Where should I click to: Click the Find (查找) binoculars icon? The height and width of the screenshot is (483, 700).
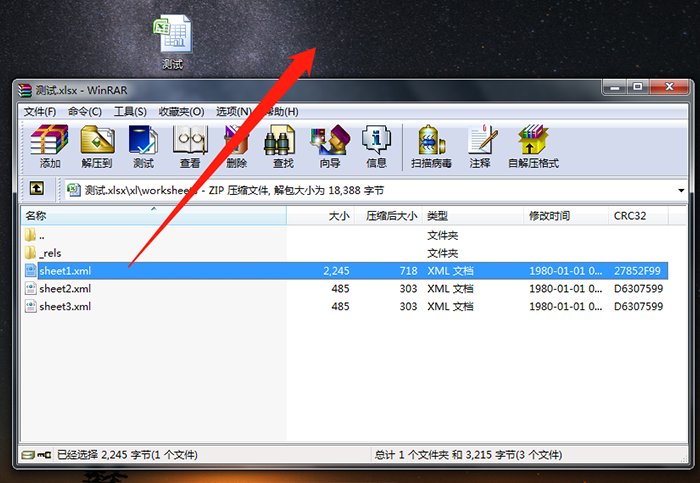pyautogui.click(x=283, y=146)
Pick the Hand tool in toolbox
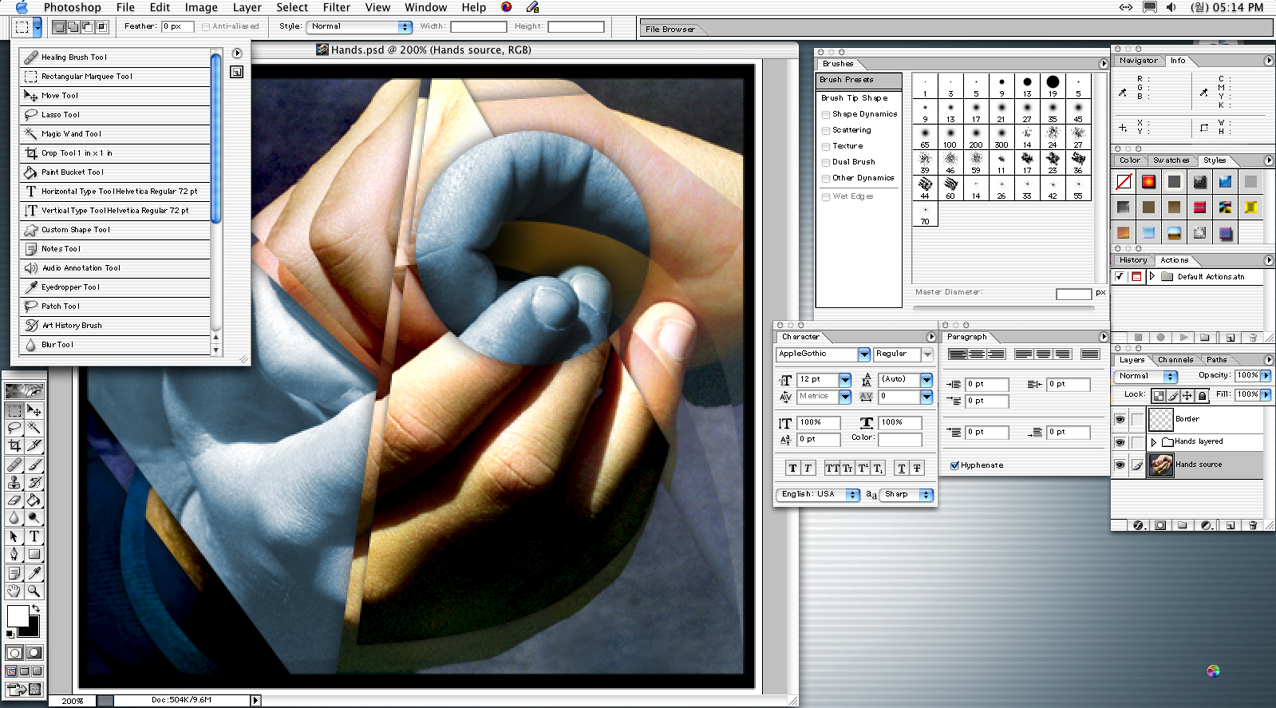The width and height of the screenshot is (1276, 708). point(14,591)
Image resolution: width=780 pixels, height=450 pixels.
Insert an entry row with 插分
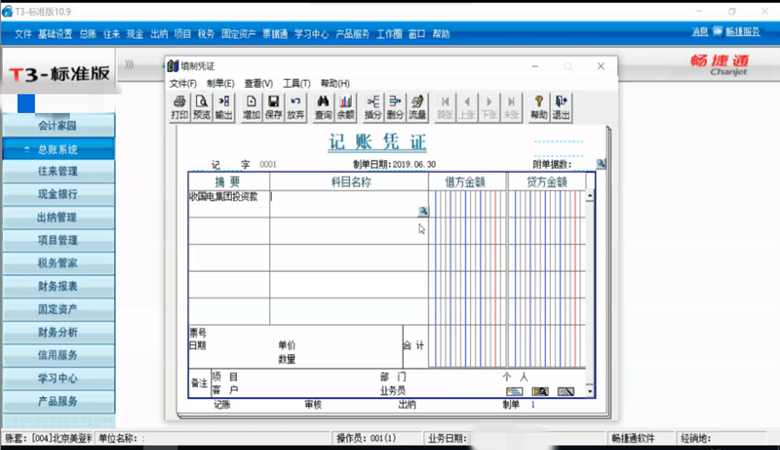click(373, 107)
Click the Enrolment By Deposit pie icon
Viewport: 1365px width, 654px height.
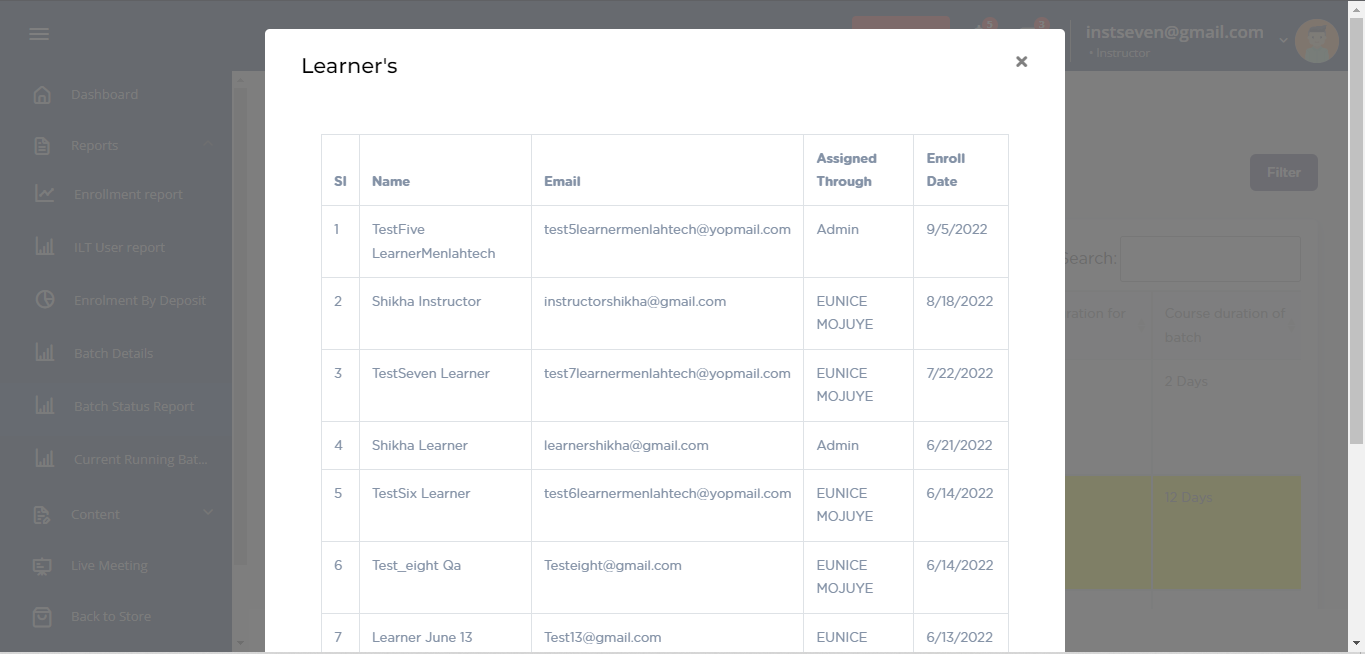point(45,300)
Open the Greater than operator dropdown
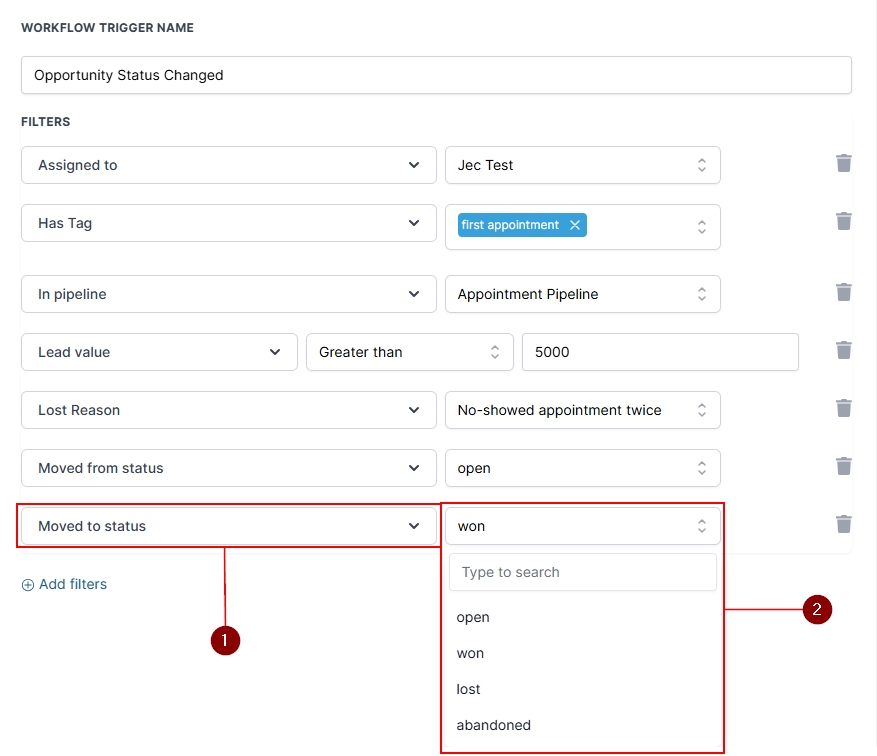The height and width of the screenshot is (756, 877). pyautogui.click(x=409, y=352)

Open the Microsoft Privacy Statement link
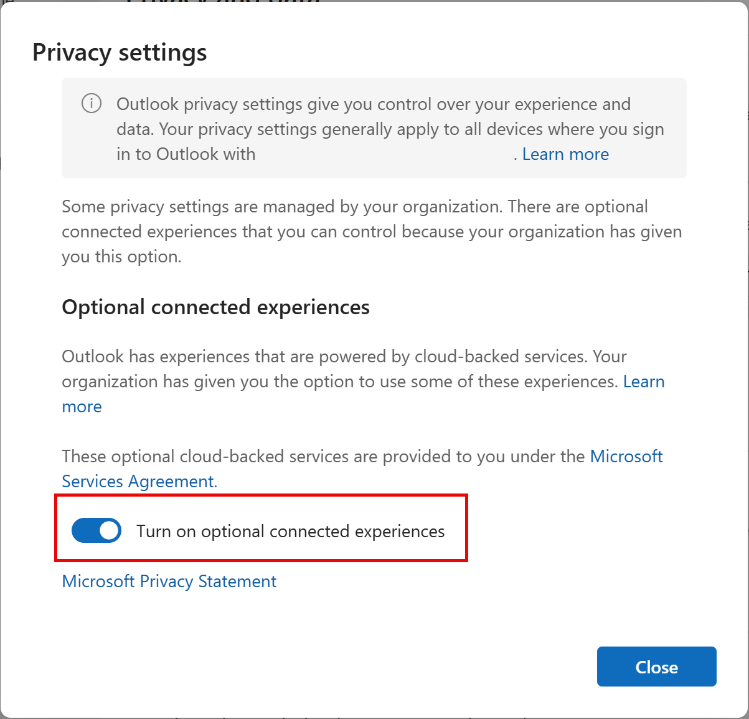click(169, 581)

...

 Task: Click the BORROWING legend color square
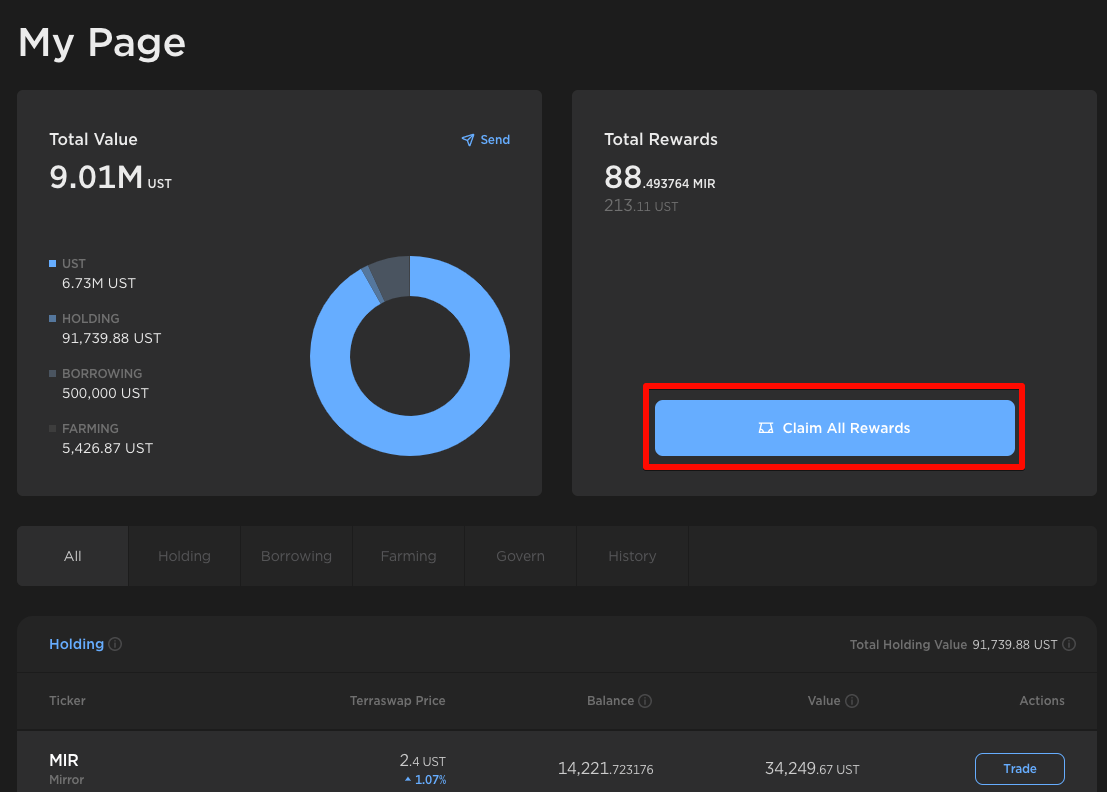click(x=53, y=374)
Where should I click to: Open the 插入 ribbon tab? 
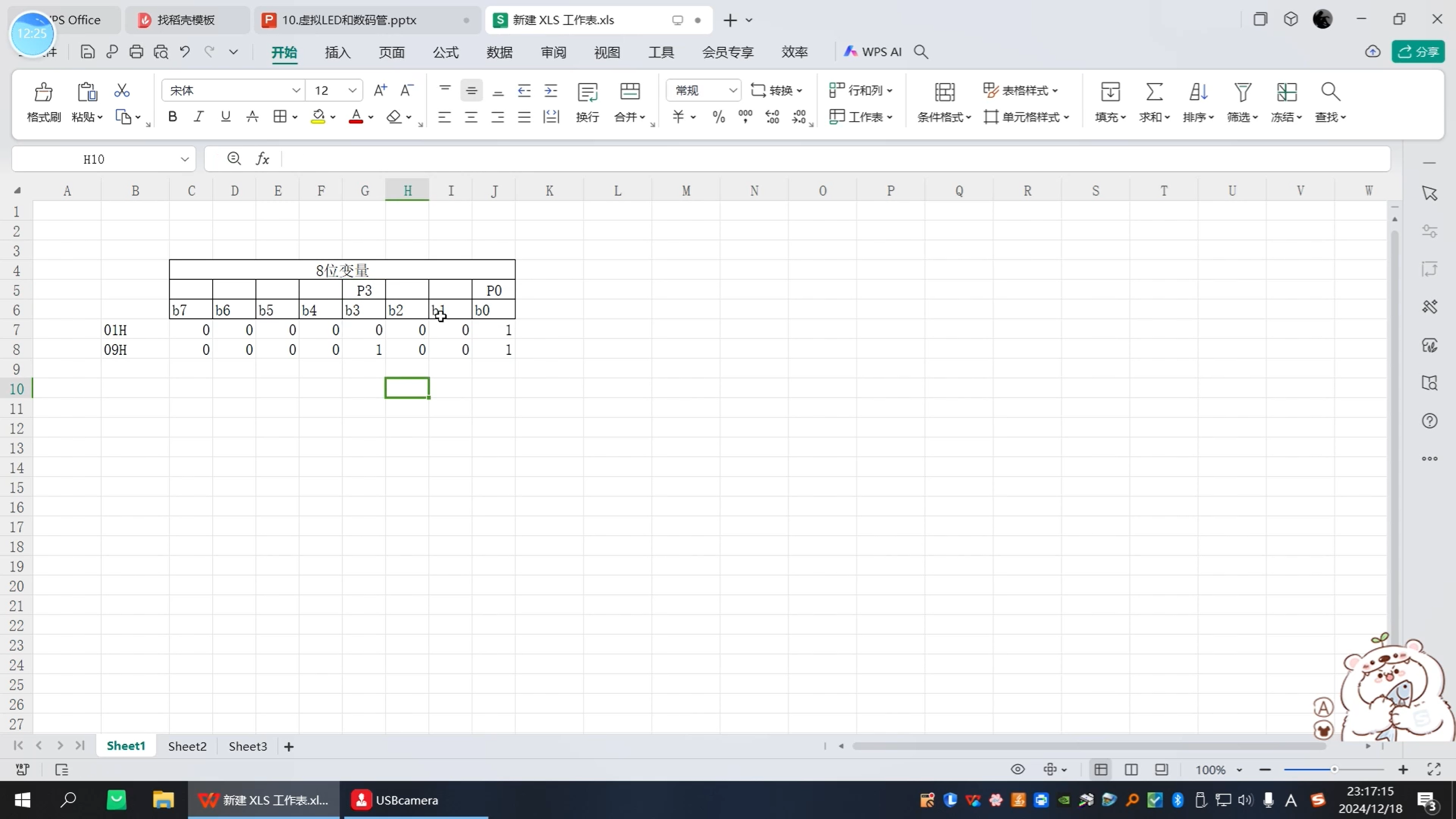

▶ _Exercise directions_: Transcribe the records from the line with "Image resolution: width=780" up to and including the line with "click(169, 581)", leaving the pictures out.

▶ _Correct answer_:
Image resolution: width=780 pixels, height=450 pixels.
Insert an entry row with 插分
click(373, 107)
Click the Enrolment By Deposit pie icon
Viewport: 1365px width, 654px height.
point(45,300)
Open the Greater than operator dropdown
The height and width of the screenshot is (756, 877). pyautogui.click(x=409, y=352)

Open the Microsoft Privacy Statement link
click(169, 581)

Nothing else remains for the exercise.